Examining the impact of increased oil prices on Bitcoin – or lack thereof
April 4, 2026
Bitcoin and crude oil prices have shown no consistent relationship over the course of a decade, with the correlation coefficient being practically negligible, as indicated by Binance Research. This independence in movement was highlighted during the recent Strait of Hormuz incident, where Brent oil surged by 46% while Bitcoin initially dropped by 3% before rallying by 15%, underscoring the lack of a clear connection between the two assets.
Institutional inflows played a pivotal role in dictating market movements, with exchange-traded funds (ETFs), spot market purchases in the US, and corporate acquisitions absorbing broader economic shocks and subsequently propelling gains. According to analysts from Binance Research, “the price of oil does not pose a significant risk factor for optimizing Bitcoin portfolios.”

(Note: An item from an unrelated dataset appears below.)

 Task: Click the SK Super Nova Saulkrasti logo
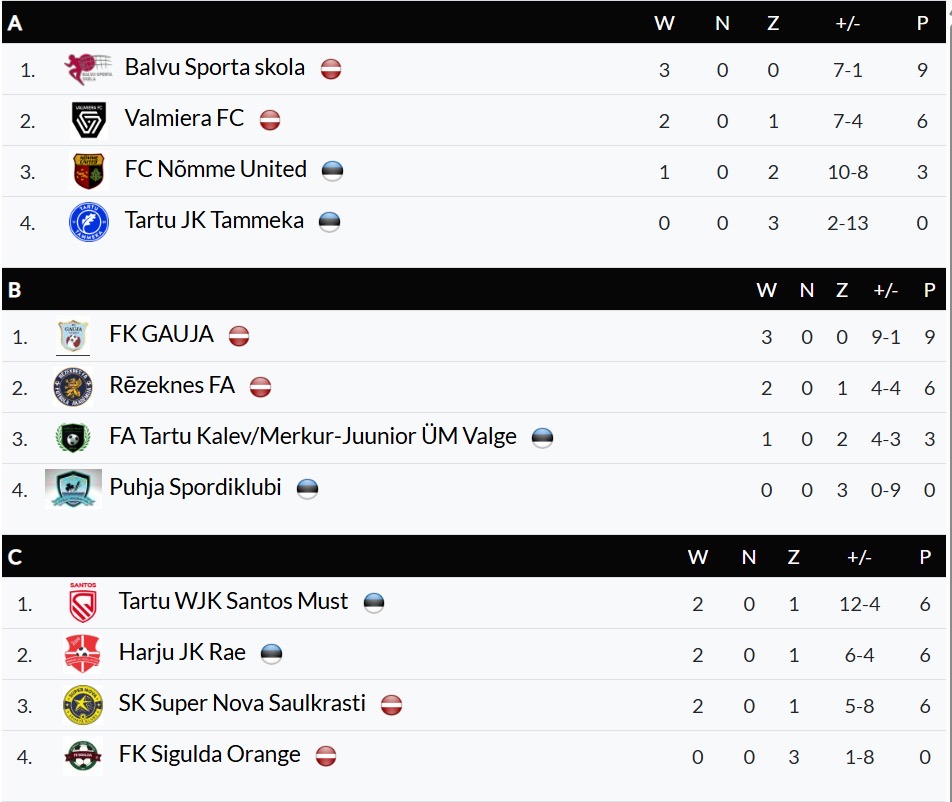[x=82, y=705]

Eneko Knorr, the CEO of Stabolut, emphasized that oil prices can influence inflation, which in turn shapes central bank policies and indirectly impacts liquidity and the performance of cryptocurrencies. The ongoing oil price crisis has led to questions about the relationship between crude oil and Bitcoin, shedding light on the fact that Bitcoin’s movements are largely independent of traditional commodities, according to a new study conducted by Binance.
The study, spanning a decade of weekly data, revealed that Bitcoin and crude oil returns are unrelated on a statistical level, indicating the absence of a discernible connection between the two assets. The research suggests that the only notable positive correlation was observed during the period from 2020 to 2022, driven by unprecedented monetary expansion resulting in shared global liquidity factors.

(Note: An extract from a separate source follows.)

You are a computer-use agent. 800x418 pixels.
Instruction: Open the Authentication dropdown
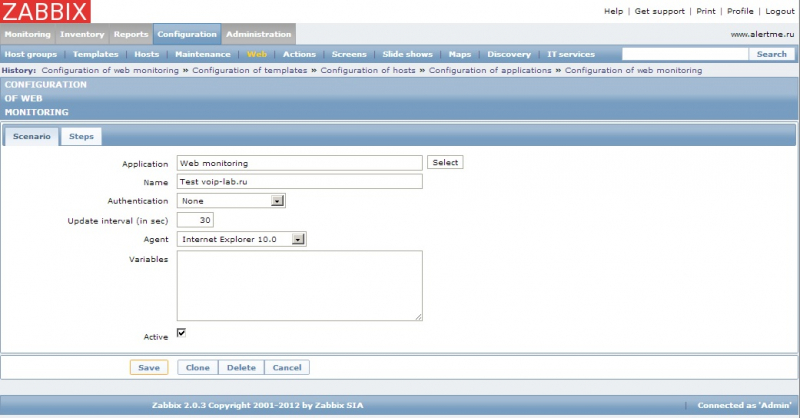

During the recent geopolitical tensions surrounding the Strait of Hormuz, Bitcoin’s price behavior diverged from that of oil prices. While Brent oil experienced a substantial increase, Bitcoin registered a notable uptick, outperforming other traditional assets like the Nasdaq Composite and gold. Institutional capital played a crucial role in mitigating market shocks and ushering in subsequent market rallies, underlining the significance of metrics such as ETF flows, long-term accumulation by holders, and stablecoin liquidity.
Despite the occasional impact of oil-related events on Bitcoin’s short-term volatility, the study suggests that geopolitical oil shocks are more likely to present entry points for investors rather than introduce sustained risk events. Analysts caution against making investment decisions based solely on oil price forecasts or energy supply scenarios, as historical data provides limited support for utilizing oil as a strategic indicator for Bitcoin positioning.

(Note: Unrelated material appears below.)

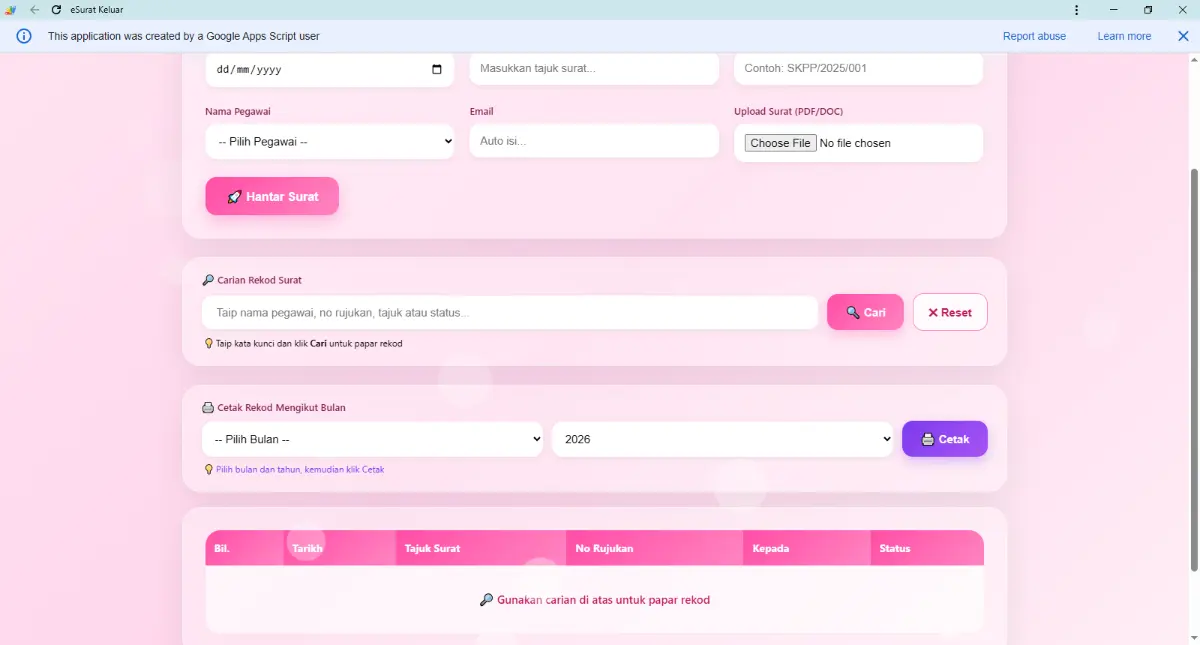Dismiss the Google Apps Script info banner
The width and height of the screenshot is (1200, 645).
coord(1183,36)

Oil’s role as a primary driver of inflation underscores its importance in influencing central bank policies and overall market dynamics, with repercussion felt across the financial landscape. While short-term conflicts can trigger sharp market fluctuations, the long-term outlook for Bitcoin remains subject to market forces and investor sentiment, as highlighted by industry experts. Jesus Perez, founder of CryptoPlaza, concurs with Binance’s assessment that the relationship between oil and Bitcoin is largely indirect and contingent on broader economic factors.
In conclusion, the evolving dynamics between Bitcoin and crude oil prices underscore the complexities of the global financial landscape and emphasize the need for diversified investment strategies that account for a range of market variables. As both assets continue to carve out their place in the financial ecosystem, understanding their independent trajectories and interconnected influences is crucial for investors navigating volatile markets.